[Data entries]
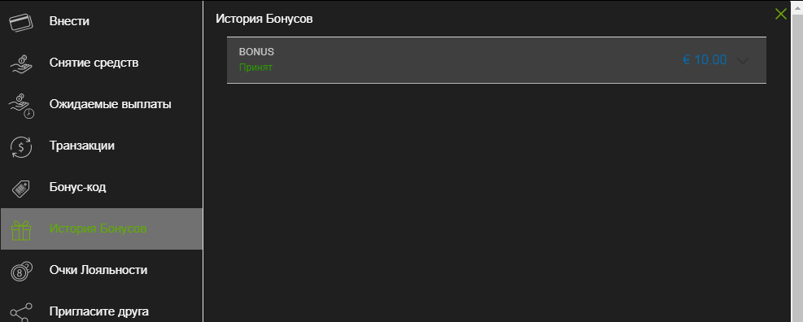The image size is (803, 322).
Task: Click the credit card Deposit icon
Action: (21, 21)
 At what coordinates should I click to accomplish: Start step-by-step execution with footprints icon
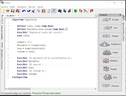click(81, 11)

Problem description
From the line with "At what coordinates" to the last line above, restate each line word for word, but skip the pictures.

Output
 At what coordinates should I click to accomplish: Start step-by-step execution with footprints icon
click(81, 11)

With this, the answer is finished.